夢の時代:アボリジニの考える天地創造の時代。大地が形成され、人間も含めた動植物が生命を与えられた時代とされる。


「夢の時代」が始まってほんの間もない頃、この地にはカンガルーは一匹もいなかった。
 ある日、男たちが狩りに出かけると、突然今まであったこともない、ひどい暴風に見舞われた。大木はなぎ倒され、小さい木は風に飛ばされ、巨大な石は、まるで子どもの石けり遊びの小石のように舞い上がった。
 ハンターたちは、幸い安全な洞穴(どうけつ)にたどり着き、避難(ひなん)場所の中に座って、嵐が過ぎ去るのを見ていた。しばらくすると、驚いたことに動物たちが一かたまりになって風に流され、空を飛んでいくのが見えたが、それは今まで見たことがない動物たちだった。
 男たちは信じられないというように首を振り、この得体の知れないものは何か話し合い、「きっと、仲間の誰もが行ったことのない遠いところから、風に乗って運ばれてきたものに違いない」と考えた。
 その動物たちはかなり大きく、全身毛に覆われていて、小さな頭と短い前足がついていた。烈風(れっぷう)にあおられて、本当に疲れ切っているのが一目でわかった。何とか地面にしがみつこうと、やっきになって前足と尻尾を思い切り伸ばしていた。

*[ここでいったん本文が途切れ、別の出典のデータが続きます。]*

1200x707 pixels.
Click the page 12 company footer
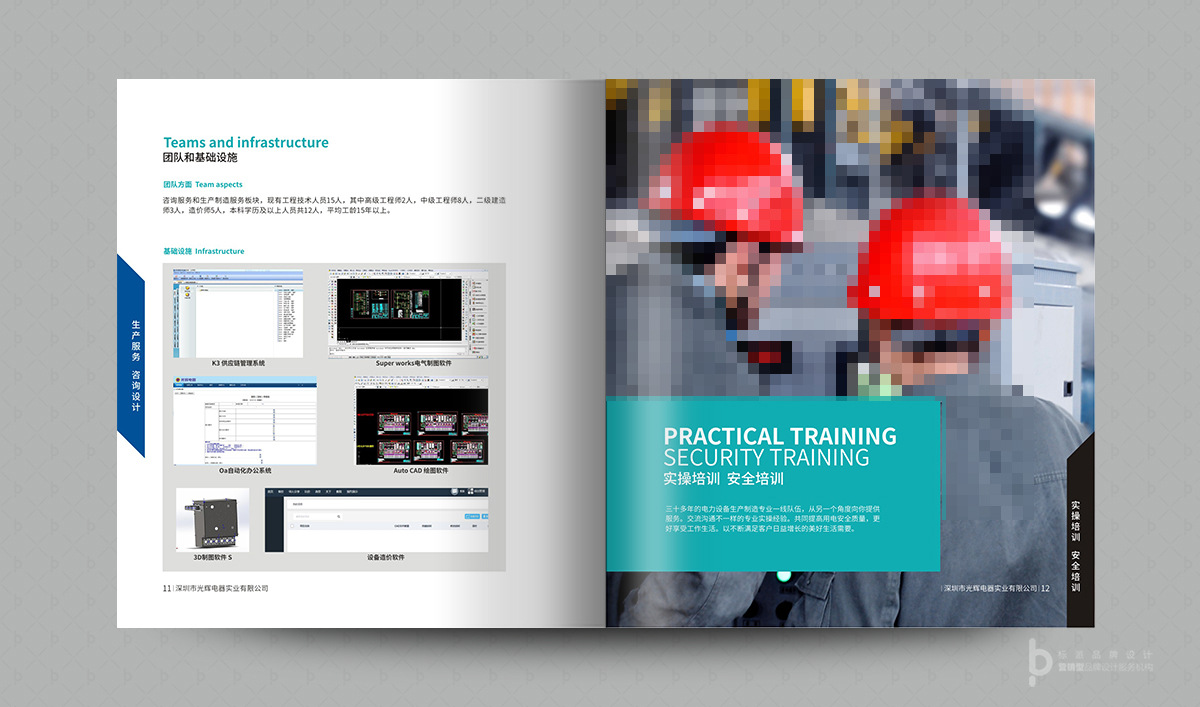coord(996,589)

 ハンターたちは、動物たちが必死(ひっし)に風に立ち向かっているのを、洞穴からじっと見ていた。やっとのことで、そのうちの何匹かが、何とか足と尻尾を引っかけるところを見つけ、固(かた)い土壌(どじょう)にしがみついた。嵐が過ぎ去ろうとしていた。するとそこには、必死(ひっし)で踏(ふ)みとどまっていた動物たちがとり残されていた。じっと見つめていたハンターたちはこの時になって、死(し)に物狂(ものぐる)いで地面をつかもうとしているうちに、体を伸ばし過ぎてしまった動物たちの姿を見ることができた。後ろ足と尻尾は、残りの体の部分とまったく釣(つ)り合いが取れないほど、長くなってしまっていた。何ともおかしな様子ではあったが、当の動物たちは一向(いっこう)にお構(かま)いなしのようだった。おそらく安全な地面の上にいることが、よほど嬉(うれ)しかったのだろう。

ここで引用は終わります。